Your employed developers that used all the APIs and provided documentation will have no clue how to solve specific problems, since they don’t know about the inner workings of what they used, only the exposed methods.
Overbelief in APIs, libraries and services
They deliver stunning results, but as soon as they have to tweak it, optimize it or just plainly find out why it doesn’t work as expected, they’re stumped. And I see this with a lot of developers and projects, where people want, or are pushed, to deliver what might at a first look seem as magic, but essentially they don’t know how it works. And that, my friends, is a very dangerous situation to be in as a developer.
Maybe I’m exaggerating here, but at times, the trust in APIs and services remind me of the time when knowing how to code HTML would be completely superfluous, since all WYSIWYG tools (Dreamweaver et al) were to replace that. Guess what? So far, no tool has gotten smart enough to figure out how people try and build things, since the human mind sure works in mysterious ways.
With the same line of thinking, APIs and such only go a certain way in figuring out what you want. Sure, you can contribute to it, but that doesn’t necessarily mean you get exactly what you want – and, more importantly, what you want might be the opposite of what someone else wants, so the bigger the API/service, the bigger the compromises.

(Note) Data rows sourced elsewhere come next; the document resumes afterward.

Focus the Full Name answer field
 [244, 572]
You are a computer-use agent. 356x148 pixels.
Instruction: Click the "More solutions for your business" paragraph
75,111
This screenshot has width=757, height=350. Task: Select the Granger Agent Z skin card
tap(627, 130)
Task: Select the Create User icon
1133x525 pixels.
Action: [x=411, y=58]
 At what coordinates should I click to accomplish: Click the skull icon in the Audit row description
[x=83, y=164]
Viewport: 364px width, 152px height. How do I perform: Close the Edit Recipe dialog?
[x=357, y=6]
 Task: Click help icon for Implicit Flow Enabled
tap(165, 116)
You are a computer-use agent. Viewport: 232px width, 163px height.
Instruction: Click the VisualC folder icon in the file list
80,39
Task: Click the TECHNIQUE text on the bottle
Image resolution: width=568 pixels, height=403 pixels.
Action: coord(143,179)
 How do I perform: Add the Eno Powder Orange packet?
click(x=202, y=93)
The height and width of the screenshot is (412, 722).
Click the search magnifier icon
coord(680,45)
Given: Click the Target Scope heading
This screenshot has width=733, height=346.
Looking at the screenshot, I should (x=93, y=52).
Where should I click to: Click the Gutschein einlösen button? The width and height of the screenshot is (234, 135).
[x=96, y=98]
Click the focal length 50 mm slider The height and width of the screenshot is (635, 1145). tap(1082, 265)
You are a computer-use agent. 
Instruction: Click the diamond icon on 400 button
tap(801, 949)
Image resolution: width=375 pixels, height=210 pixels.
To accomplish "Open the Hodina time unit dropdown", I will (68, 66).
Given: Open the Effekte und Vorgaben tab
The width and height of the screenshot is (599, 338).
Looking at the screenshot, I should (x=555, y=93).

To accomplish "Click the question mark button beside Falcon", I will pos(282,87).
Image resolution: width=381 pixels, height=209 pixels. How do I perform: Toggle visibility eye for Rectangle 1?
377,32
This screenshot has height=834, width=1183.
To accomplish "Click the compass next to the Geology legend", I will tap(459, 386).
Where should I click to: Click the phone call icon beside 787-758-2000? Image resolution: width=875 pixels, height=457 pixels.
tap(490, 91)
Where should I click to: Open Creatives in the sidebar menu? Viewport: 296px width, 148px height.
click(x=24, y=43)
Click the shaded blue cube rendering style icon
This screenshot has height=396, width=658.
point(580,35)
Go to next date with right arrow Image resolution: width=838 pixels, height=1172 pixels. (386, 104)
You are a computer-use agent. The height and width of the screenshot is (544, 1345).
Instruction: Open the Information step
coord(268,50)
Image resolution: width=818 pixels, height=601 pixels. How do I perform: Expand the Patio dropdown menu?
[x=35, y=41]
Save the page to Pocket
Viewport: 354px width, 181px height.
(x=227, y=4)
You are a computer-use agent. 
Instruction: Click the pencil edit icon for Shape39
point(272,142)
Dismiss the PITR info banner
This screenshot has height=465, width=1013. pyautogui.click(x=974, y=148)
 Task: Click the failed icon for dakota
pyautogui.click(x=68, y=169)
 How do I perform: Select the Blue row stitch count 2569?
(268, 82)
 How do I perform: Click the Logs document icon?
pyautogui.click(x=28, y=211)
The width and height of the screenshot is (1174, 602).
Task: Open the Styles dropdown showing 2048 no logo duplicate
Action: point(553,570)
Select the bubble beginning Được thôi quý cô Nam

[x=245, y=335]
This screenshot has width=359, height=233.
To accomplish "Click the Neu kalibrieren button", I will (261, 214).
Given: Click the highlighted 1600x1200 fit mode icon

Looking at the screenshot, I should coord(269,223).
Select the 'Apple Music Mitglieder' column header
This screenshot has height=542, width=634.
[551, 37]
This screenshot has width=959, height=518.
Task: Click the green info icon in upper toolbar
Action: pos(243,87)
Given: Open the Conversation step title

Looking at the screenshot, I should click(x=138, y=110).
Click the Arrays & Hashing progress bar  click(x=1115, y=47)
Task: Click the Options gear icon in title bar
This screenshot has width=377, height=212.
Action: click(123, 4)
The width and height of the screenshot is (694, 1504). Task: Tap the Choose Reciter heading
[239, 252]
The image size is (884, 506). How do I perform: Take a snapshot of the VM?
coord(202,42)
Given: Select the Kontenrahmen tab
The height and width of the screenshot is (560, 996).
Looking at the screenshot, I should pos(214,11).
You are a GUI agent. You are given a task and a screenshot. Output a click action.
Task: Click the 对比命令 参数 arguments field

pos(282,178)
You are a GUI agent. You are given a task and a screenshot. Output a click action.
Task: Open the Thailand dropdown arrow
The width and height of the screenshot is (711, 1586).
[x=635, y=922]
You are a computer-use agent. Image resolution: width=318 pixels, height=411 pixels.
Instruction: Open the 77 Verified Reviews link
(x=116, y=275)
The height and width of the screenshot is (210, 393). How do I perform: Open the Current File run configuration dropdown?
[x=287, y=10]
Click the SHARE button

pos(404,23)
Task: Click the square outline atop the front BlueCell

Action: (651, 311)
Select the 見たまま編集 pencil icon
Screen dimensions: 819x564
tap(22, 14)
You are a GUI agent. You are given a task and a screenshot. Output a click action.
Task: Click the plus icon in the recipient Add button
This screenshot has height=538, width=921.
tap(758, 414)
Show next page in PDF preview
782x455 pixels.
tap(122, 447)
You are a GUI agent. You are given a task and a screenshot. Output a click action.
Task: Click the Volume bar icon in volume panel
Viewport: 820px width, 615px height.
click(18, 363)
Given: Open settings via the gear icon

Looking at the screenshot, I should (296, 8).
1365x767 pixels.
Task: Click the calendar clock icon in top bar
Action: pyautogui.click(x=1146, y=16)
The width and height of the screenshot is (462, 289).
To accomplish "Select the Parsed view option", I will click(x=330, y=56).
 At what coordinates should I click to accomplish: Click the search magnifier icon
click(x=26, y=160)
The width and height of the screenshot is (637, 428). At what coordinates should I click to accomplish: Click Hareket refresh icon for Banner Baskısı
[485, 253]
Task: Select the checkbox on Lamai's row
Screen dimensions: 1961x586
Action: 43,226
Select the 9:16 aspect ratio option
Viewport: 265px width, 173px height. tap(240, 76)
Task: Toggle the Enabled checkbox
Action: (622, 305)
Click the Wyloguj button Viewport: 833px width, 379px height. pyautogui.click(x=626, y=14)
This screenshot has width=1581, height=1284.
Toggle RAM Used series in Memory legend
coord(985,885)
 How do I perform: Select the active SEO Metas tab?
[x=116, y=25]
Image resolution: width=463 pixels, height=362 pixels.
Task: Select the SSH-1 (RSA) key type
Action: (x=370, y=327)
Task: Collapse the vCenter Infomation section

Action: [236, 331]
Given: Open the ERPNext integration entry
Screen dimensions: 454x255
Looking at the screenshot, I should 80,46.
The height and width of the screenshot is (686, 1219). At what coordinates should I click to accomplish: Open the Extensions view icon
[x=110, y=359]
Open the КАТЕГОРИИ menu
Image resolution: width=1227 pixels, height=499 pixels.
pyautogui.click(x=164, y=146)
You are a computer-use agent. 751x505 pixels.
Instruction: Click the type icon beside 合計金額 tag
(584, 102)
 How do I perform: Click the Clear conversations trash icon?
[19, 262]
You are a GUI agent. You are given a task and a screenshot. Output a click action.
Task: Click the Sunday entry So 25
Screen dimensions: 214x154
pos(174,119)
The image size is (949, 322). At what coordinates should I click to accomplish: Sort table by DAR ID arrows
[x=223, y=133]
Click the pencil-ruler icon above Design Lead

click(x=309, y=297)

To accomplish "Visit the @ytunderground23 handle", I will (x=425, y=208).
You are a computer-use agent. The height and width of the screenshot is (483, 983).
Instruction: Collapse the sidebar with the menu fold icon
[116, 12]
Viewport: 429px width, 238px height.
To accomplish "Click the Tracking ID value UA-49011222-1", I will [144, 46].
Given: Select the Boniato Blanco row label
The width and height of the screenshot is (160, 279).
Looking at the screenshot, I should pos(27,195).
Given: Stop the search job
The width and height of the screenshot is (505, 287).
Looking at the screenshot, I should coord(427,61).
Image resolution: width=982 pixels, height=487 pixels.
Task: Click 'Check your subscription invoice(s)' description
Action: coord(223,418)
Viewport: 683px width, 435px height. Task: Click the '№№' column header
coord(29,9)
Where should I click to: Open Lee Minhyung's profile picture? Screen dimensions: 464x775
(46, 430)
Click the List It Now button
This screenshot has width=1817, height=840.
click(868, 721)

A lot of companies still do it themselves
Chris and Marco work at Yahoo, where they get the opportunity to work with a lot of very talented developers. And when they’re not, they’re mingling with a lot of other great people at conferences. That is fantastic, truly, but I think that it just might cloud their judgement a little.
From what I see, most companies still want to do it themselves, host it themselves and generally adapt it themselves. They use libraries, public APIs etc to a certain extent, but the vast majority of what they have is produced by their own developers and/or consultants they hire.
And I don’t really think this comes out of fear for the cloud (although what happened to Ma.gnolia is truly fucked, and should not be possible to happen), but rather that they like control, overview and doing things from scratch if possible.
Is that a bad thing? Yeah, perhaps, but at other times they produce fantastic results which they can customize and maintain however they seem fit.
So, what should you really focus on?
I think Chris’ and Marco’s advice are great, to look into options and other ways to do things, while definitely being there for new people to teach them about how things actually work. But at the same time, if you’re new to web development, I strongly encourage you to learn the basics and more about the major technologies you will be working with. It will pay off in the long run.